Reproduce the lines below, replacing "GUI agent" with "interface agent" wherever it occurs and leaving everything else unchanged.
^^^^
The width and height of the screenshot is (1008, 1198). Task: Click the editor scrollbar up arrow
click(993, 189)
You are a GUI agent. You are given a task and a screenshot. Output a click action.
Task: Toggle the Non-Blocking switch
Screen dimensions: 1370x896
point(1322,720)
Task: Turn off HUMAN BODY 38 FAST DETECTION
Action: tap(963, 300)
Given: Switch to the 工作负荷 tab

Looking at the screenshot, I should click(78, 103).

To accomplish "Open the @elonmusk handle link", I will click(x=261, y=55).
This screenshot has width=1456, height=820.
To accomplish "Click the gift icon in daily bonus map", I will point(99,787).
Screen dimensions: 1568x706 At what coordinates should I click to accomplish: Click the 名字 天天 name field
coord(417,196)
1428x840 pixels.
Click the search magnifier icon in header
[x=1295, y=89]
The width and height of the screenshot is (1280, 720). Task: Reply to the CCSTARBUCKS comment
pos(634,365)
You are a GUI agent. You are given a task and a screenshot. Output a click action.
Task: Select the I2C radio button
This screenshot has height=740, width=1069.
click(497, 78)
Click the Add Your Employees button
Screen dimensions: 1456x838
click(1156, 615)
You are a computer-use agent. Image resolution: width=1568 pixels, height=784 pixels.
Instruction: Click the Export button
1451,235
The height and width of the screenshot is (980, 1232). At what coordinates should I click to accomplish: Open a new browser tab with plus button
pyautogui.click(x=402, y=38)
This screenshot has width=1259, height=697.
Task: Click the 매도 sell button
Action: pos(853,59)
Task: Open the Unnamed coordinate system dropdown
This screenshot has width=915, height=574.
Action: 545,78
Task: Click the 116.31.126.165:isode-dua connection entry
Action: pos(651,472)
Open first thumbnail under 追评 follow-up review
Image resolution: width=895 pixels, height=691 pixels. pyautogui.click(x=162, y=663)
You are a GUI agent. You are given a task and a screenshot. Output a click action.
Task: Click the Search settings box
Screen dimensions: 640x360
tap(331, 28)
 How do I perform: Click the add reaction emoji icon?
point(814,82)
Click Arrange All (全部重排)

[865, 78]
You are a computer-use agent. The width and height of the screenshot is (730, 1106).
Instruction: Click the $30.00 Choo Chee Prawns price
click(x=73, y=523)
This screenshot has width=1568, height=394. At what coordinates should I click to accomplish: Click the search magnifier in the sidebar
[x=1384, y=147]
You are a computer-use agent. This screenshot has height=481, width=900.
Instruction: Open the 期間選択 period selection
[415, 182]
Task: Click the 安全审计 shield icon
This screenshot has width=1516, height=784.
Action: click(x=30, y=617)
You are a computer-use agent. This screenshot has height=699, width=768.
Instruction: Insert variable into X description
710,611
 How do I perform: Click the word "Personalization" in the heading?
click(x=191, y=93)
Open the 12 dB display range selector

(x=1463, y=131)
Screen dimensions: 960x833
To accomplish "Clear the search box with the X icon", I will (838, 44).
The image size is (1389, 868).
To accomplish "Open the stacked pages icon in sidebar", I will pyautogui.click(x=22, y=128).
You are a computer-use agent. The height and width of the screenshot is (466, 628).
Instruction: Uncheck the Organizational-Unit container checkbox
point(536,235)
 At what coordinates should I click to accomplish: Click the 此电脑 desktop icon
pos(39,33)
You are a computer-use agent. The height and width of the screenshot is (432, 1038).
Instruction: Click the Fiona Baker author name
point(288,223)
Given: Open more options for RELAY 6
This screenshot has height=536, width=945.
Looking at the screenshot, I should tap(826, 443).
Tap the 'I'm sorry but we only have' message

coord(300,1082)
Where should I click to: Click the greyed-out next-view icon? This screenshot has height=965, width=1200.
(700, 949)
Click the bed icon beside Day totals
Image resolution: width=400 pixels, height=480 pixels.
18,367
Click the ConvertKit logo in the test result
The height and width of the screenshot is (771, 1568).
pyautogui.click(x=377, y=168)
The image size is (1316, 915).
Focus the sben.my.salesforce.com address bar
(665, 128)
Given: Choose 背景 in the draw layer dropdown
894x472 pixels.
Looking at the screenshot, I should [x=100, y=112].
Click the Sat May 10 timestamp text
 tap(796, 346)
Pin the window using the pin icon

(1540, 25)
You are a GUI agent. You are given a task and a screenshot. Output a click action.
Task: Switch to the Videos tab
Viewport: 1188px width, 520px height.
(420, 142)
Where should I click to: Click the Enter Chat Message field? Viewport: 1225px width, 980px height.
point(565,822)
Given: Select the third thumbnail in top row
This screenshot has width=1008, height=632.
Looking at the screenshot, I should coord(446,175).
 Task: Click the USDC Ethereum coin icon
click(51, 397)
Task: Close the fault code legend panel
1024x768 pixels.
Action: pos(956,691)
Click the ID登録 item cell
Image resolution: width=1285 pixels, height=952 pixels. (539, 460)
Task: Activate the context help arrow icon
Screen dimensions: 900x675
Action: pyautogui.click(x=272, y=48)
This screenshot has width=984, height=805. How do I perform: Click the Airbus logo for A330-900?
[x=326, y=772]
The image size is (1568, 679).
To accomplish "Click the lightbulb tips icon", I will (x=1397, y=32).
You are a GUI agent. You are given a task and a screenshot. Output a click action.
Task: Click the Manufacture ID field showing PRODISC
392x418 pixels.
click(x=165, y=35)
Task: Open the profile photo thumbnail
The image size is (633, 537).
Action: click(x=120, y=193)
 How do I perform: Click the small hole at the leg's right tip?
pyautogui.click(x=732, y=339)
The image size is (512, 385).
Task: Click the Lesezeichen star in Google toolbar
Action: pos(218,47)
^^^^
#### Task result:
The width and height of the screenshot is (1008, 1198). Task: Click the editor scrollbar up arrow
click(993, 189)
You are a interface agent. You are given a task and a screenshot. Output a click action.
Task: Toggle the Non-Blocking switch
Screen dimensions: 1370x896
point(1322,720)
Task: Turn off HUMAN BODY 38 FAST DETECTION
Action: tap(963, 300)
Given: Switch to the 工作负荷 tab

Looking at the screenshot, I should click(78, 103).

To accomplish "Open the @elonmusk handle link", I will click(x=261, y=55).
This screenshot has width=1456, height=820.
To accomplish "Click the gift icon in daily bonus map", I will point(99,787).
Screen dimensions: 1568x706 At what coordinates should I click to accomplish: Click the 名字 天天 name field
coord(417,196)
1428x840 pixels.
Click the search magnifier icon in header
[x=1295, y=89]
The width and height of the screenshot is (1280, 720). Task: Reply to the CCSTARBUCKS comment
pos(634,365)
You are a interface agent. You are given a task and a screenshot. Output a click action.
Task: Select the I2C radio button
This screenshot has height=740, width=1069.
click(497, 78)
Click the Add Your Employees button
Screen dimensions: 1456x838
click(1156, 615)
You are a computer-use agent. Image resolution: width=1568 pixels, height=784 pixels.
Instruction: Click the Export button
1451,235
The height and width of the screenshot is (980, 1232). At what coordinates should I click to accomplish: Open a new browser tab with plus button
pyautogui.click(x=402, y=38)
This screenshot has width=1259, height=697.
Task: Click the 매도 sell button
Action: pos(853,59)
Task: Open the Unnamed coordinate system dropdown
This screenshot has width=915, height=574.
Action: 545,78
Task: Click the 116.31.126.165:isode-dua connection entry
Action: pos(651,472)
Open first thumbnail under 追评 follow-up review
Image resolution: width=895 pixels, height=691 pixels. pyautogui.click(x=162, y=663)
You are a interface agent. You are given a task and a screenshot. Output a click action.
Task: Click the Search settings box
Screen dimensions: 640x360
tap(331, 28)
 How do I perform: Click the add reaction emoji icon?
point(814,82)
Click Arrange All (全部重排)

[865, 78]
You are a computer-use agent. The width and height of the screenshot is (730, 1106).
Instruction: Click the $30.00 Choo Chee Prawns price
click(x=73, y=523)
This screenshot has width=1568, height=394. At what coordinates should I click to accomplish: Click the search magnifier in the sidebar
[x=1384, y=147]
You are a computer-use agent. This screenshot has height=481, width=900.
Instruction: Open the 期間選択 period selection
[415, 182]
Task: Click the 安全审计 shield icon
This screenshot has width=1516, height=784.
Action: click(x=30, y=617)
You are a computer-use agent. This screenshot has height=699, width=768.
Instruction: Insert variable into X description
710,611
 How do I perform: Click the word "Personalization" in the heading?
click(x=191, y=93)
Open the 12 dB display range selector

(x=1463, y=131)
Screen dimensions: 960x833
To accomplish "Clear the search box with the X icon", I will (838, 44).
The image size is (1389, 868).
To accomplish "Open the stacked pages icon in sidebar", I will pyautogui.click(x=22, y=128).
You are a computer-use agent. The height and width of the screenshot is (466, 628).
Instruction: Uncheck the Organizational-Unit container checkbox
point(536,235)
 At what coordinates should I click to accomplish: Click the 此电脑 desktop icon
pos(39,33)
You are a computer-use agent. The height and width of the screenshot is (432, 1038).
Instruction: Click the Fiona Baker author name
point(288,223)
Given: Open more options for RELAY 6
This screenshot has height=536, width=945.
Looking at the screenshot, I should tap(826, 443).
Tap the 'I'm sorry but we only have' message

coord(300,1082)
Where should I click to: Click the greyed-out next-view icon? This screenshot has height=965, width=1200.
(700, 949)
Click the bed icon beside Day totals
Image resolution: width=400 pixels, height=480 pixels.
18,367
Click the ConvertKit logo in the test result
The height and width of the screenshot is (771, 1568).
pyautogui.click(x=377, y=168)
The image size is (1316, 915).
Focus the sben.my.salesforce.com address bar
(665, 128)
Given: Choose 背景 in the draw layer dropdown
894x472 pixels.
Looking at the screenshot, I should [x=100, y=112].
Click the Sat May 10 timestamp text
 tap(796, 346)
Pin the window using the pin icon

(1540, 25)
You are a interface agent. You are given a task and a screenshot. Output a click action.
Task: Switch to the Videos tab
Viewport: 1188px width, 520px height.
(420, 142)
Where should I click to: Click the Enter Chat Message field? Viewport: 1225px width, 980px height.
point(565,822)
Given: Select the third thumbnail in top row
This screenshot has width=1008, height=632.
Looking at the screenshot, I should coord(446,175).
 Task: Click the USDC Ethereum coin icon
click(51, 397)
Task: Close the fault code legend panel
1024x768 pixels.
Action: pos(956,691)
Click the ID登録 item cell
Image resolution: width=1285 pixels, height=952 pixels. (539, 460)
Task: Activate the context help arrow icon
Screen dimensions: 900x675
Action: pyautogui.click(x=272, y=48)
This screenshot has width=984, height=805. How do I perform: Click the Airbus logo for A330-900?
[x=326, y=772]
The image size is (1568, 679).
To accomplish "Click the lightbulb tips icon", I will (x=1397, y=32).
You are a interface agent. You are given a task and a screenshot. Output a click action.
Task: Click the Manufacture ID field showing PRODISC
392x418 pixels.
click(x=165, y=35)
Task: Open the profile photo thumbnail
The image size is (633, 537).
Action: click(x=120, y=193)
 How do I perform: Click the small hole at the leg's right tip?
pyautogui.click(x=732, y=339)
The image size is (512, 385).
Task: Click the Lesezeichen star in Google toolbar
Action: pos(218,47)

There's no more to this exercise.